The traditional thinking about solving this problem is to write some sort of data transferring application from SQL to elastic API with/without Kafka and so on.

So What is Kafka?

Kafka itself is not our focus on this article but In a nutshell, Apache Kafka is an open-source distributed event streaming platform used by thousands of companies for high-performance data pipelines, streaming analytics, data integration, and mission-critical applications.

Why Kafka?

Scalable, durable, and fault-tolerant Kafka can work with Spark Streaming, Storm, HBase, Flink, and Spark for real-time ingesting, analysis, and processing of streaming data. Kafka is a data stream used to feed Hadoop BigData lakes. Kafka brokers support massive message streams for a low-latency follow-up analysis in Hadoop or Spark.

I recommend reading my article to understand Kafka key concepts

So now how we can reduce efforts to build services that transfer the data between data systems as you see in the design on the top I used Kafka connect.

What is Kafka connect?

Kafka Connect is a tool for scalably and reliably streaming data between Apache Kafka and other data systems. It makes it simple to quickly define connectors that move large data sets into and out of Kafka. Kafka Connect can ingest entire databases or collect metrics from all your application servers into Kafka topics, making the data available for stream processing with low latency. An export connector can deliver data from Kafka topics into secondary indexes like Elasticsearch or into batch systems such as Hadoop for offline analysis.

How Kafka connect works?

You can deploy Kafka Connect as a standalone process that runs jobs on a single machine (for example, log collection), or as a distributed, scalable, fault-tolerant service supporting an entire organization. Kafka Connect provides a low barrier to entry and low operational overhead. You can start small with a standalone environment for development and testing, and then scale up to a full production environment to support a large organization’s data pipeline.

Kafka Connect includes two types of connectors

  • Source connector Ingests entire databases and streams table updates to Kafka topics. A source connector can also collect metrics from all your application servers and store these in Kafka topics, making the data available for stream processing with low latency.
  • Sink connector Delivers data from Kafka topics into secondary indexes such as Elasticsearch, or batch systems such as Hadoop for offline analysis.

So as you see from the architecture on the top we used SQLDB source connector maybe Postgres, MSSQL, MySQL, or others and we used another sink connect to push data from Kafka to Elastic search, and so on.

What do we need?

1- Kafka cluster with zookeeper you can use Docker for POC

2- debezium Kafka connector in this article I took a Postgres as an example so I used debezium Kafka connector to capture data changes (insert / update /delete) from Postgres to Kafka to send it later to elastic using elastic sink connect

3- schema register Confluent Schema Registry provides a serving layer for your metadata. It provides a RESTful interface for storing and retrieving your Avro, JSON Schema, and other schemas. It stores a versioned history of all schemas based on a specified subject name strategy, provides multiple compatibility settings, and allows the evolution of schemas according to the configured compatibility settings and expanded support for these schema types. It provides serializers that plug into Apache Kafka® clients that handle schema storage and retrieval for Kafka messages that are sent in any of the supported formats. In this article, we will use Avro.

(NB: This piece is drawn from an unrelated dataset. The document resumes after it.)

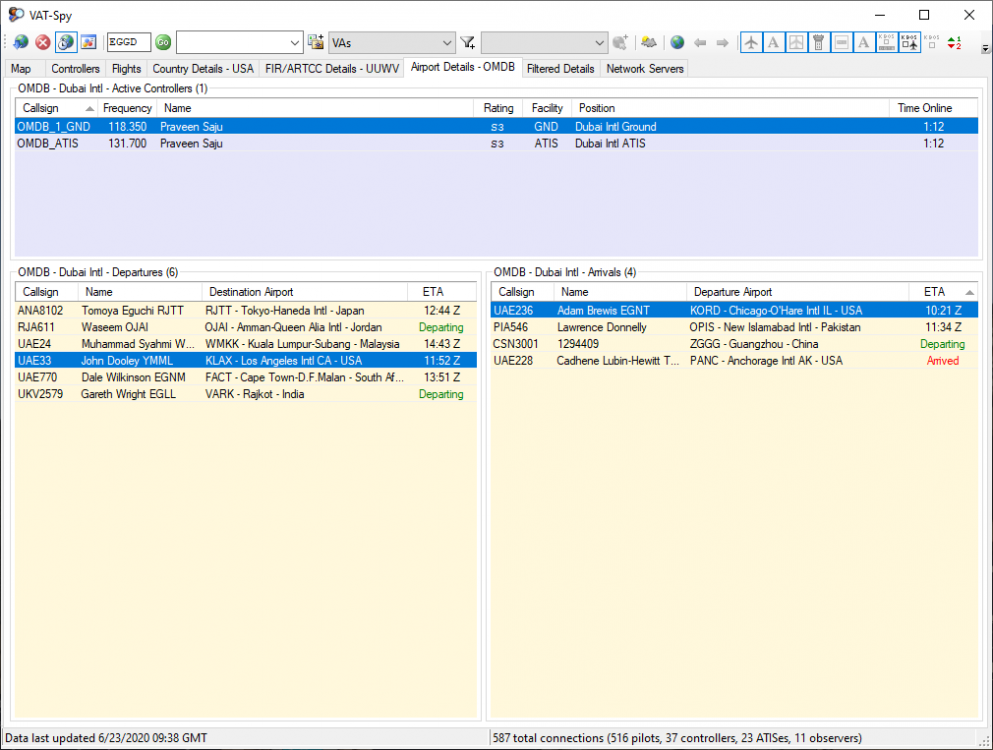Click the earth globe map icon
This screenshot has width=993, height=750.
coord(677,42)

4- JAVA (optional), as we are talking about streaming application Kafka-streams APIs supported only on java Kafka client maybe you will find some sort of clients on other programming languages support streaming APIs but I do not think it strong or complete like JAVA client and we only use JAVA her if we will write a streaming API like notification system.

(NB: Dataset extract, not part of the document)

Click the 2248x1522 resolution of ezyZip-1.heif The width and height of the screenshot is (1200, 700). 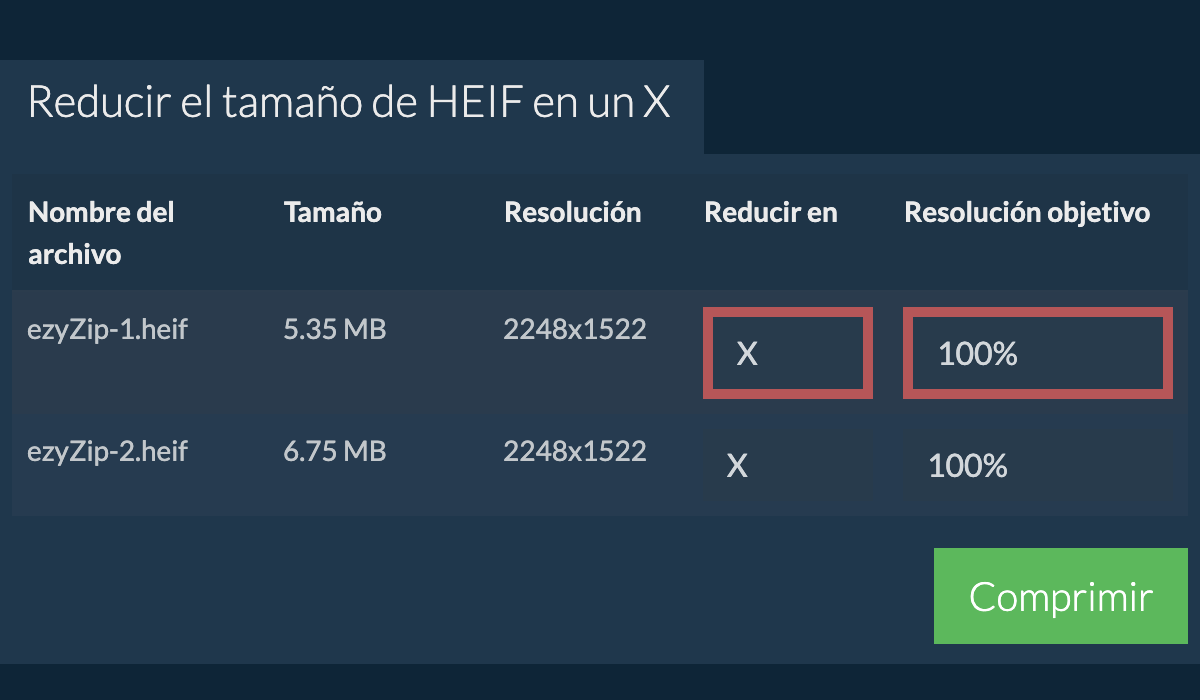(x=575, y=329)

5- KAFKA-SQL (optional) Confluent KSQL is the streaming SQL engine that enables real-time data processing against Apache Kafka, KSQL is scalable, elastic, fault-tolerant, and it supports a wide range of streaming operations, including data filtering, transformations, aggregations, joins, windowing, and more.

What is Kafka stream?

Kafka Streams is a library for building streaming applications, specifically applications that transform input Kafka topics into output Kafka topics (or calls to external services, or updates to databases, or whatever). It lets you do this with concise code in a way that is distributed and fault-tolerant. Stream processing is a computer programming paradigm, equivalent to data-flow programming, event stream processing, and reactive programming, that allows some applications to more easily exploit a limited form of parallel processing. Kafka streams support some sort of stateless API like a filter, mapping, flat-map ..etc like any stream and on the other hand support stateful API like count, windowing, group by, etc

So after running all components we need using docker or another way we need to do the following

1- Create the job on SQL source connect that capture changes on form table(s) to Kafka to do this just we will call connect API

http://localhost:8083/connectors POST
{
"name":"rating-system-connector","config":{"connector.class":"io.debezium.connector.postgresql.PostgresConnector","database.hostname":"localhost","database.port":"5433","database.user":"postgres","database.password":"P@ssw0rd","database.dbname":"rating_system_demo","database.server.name":"ratingserver","table.whitelist":"rating.rates","key.converter.schemas.enable":"true","key.converter": "org.apache.kafka.connect.storage.StringConverter","value.converter": "io.confluent.connect.avro.AvroConverter","value.converter.schema.registry.url": "http://schema-registry:8081","value.converter.schemas.enable": "true"}}

We called connect API to create a background job and we told connect about database connection information such as server, user name, password, DB name, table, and so on also the schema register URL and converter type AVRO as we explained before on schema register. (Avro is an open-source data serialization system that helps with data exchange between systems, programming languages, and processing frameworks. Avro helps define a binary format for your data, as well as map it to the programming language of your choice)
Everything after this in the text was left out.